▶ [Supplied passage]
=====

1864–65 mapping of Jerusalem

The Ordnance Survey of Jerusalem of 1864–65 was the first scientific mapping of Jerusalem, and the first Ordnance Survey to take place outside the United Kingdom. It was undertaken by Charles William Wilson, a 28-year-old officer in the Royal Engineers corps of the British Army, under the authority of Sir Henry James, as Superintendent of the Ordnance Survey, and with the sanction of George Robinson, 1st Marquess of Ripon as Secretary of State for War. The team of six Royal Engineers began their work on 3 October 1864. The work was completed on 16 June 1865, and the report was published on 29 March 1866.

During the resulting search, he produced "the first perfectly accurate map [of Jerusalem], even in the eyes of modern cartography", and identified the eponymous Wilson's Arch. He was unable to find a new source of water.

Over a century after the survey, Dan Bahat described it as "a watershed in the exploration of Jerusalem and its past",. The Jerusalem Post said that Wilson's efforts "served as the basis for all future Jerusalem research".

=====

▶ [Dataset]
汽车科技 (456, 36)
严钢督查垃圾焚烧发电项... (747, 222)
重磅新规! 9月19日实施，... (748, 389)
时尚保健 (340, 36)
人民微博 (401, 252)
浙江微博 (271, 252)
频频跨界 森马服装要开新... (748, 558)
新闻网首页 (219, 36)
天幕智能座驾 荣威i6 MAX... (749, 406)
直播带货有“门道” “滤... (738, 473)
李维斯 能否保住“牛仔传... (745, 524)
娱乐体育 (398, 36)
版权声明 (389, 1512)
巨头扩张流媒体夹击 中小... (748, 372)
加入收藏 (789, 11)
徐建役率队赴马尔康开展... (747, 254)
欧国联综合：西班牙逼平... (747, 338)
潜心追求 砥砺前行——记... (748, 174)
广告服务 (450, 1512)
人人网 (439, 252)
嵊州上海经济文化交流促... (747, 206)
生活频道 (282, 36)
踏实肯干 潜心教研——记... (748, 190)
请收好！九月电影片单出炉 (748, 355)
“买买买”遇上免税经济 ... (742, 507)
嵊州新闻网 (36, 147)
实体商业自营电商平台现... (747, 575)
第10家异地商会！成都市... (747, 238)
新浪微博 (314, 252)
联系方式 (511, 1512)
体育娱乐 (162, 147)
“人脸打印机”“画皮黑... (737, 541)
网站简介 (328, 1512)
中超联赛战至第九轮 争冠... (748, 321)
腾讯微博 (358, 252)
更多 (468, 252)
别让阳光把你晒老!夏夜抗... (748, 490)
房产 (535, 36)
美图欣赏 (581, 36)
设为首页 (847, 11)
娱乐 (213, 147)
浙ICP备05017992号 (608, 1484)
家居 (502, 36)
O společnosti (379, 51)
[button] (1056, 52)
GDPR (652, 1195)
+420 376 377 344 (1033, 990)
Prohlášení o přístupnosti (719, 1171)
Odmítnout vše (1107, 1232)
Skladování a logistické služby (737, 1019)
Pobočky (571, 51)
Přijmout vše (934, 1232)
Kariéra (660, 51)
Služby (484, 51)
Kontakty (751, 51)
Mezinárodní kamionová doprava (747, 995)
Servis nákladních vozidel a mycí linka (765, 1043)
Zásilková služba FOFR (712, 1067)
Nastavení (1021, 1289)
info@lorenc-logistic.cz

=====

▶ [Task requirements]
• A. Using the passage on the 1864–65 Jerusalem survey, decide whether each statement agrees with it: (i) the survey team began work on 3 October 1864; (ii) Wilson found a new source of water; (iii) the survey report was published in 1865. Please answer yes or no for each and quote the words of the passage that decide it.
• B. Write the next part of the passage on the 1864–65 Jerusalem survey, starting after its final sentence.

▶ [Answers for the tasks]
• A.
(i) Yes: "The team of six Royal Engineers began their work on 3 October 1864."
(ii) No: "He was unable to find a new source of water."
(iii) No: "the report was published on 29 March 1866."

• B.
The survey provided the foundation and impetus for the creation of the Palestine Exploration Fund. The first meeting of the Fund took place on 22 June 1865, less than a week after the completion of the Ordnance Survey, and Charles Wilson was appointed by the Fund as the Chief Director of their proposed exploration of the rest of Palestine. In July 1866 Dean Stanley described the Ordnance Survey as a "sort of pre-historic stage of our Palestine Exploration Fund".

It was the most influential and reliable map of Jerusalem until the British Mandate's Survey of Palestine, which published a 1:2,500 map of the Old City of Jerusalem in 1936.

==History==
The catalyst for the survey was an 1864 petition from Arthur Penrhyn Stanley (the Dean of Westminster), representing a committee which included the Bishop of London Archibald Campbell Tait, to George Robinson, 1st Marquess of Ripon (the Secretary of State for War). Dean Stanley had accompanied the Prince of Wales (later Edward VII) on his 1862 trip to Jerusalem; his request was for a survey to find new sources of water to improve the city's water supply.

The cost of providing the Royal Engineers surveyors (Wilson and his team) was covered by the British Government's War Office. The introduction to the survey stated that the £500 cost of the survey was funded by the wealthy Angela Burdett-Coutts, 1st Baroness Burdett-Coutts, whose primary motivation was to find better drinking water for those living in the city. However, the issue of “water relief” to the city was subsequently sidelined; in the words of Moscrop “the issue just vanishes.” No improvements were made to the water supply until the end of the century.

Haram Ash Sharif

As Austen Henry Layard made clear at the first public meeting of the PEF on 22 June 1865, the Ordnance Survey had been conducted “under the auspices of the War Department and with the sanction of the Government”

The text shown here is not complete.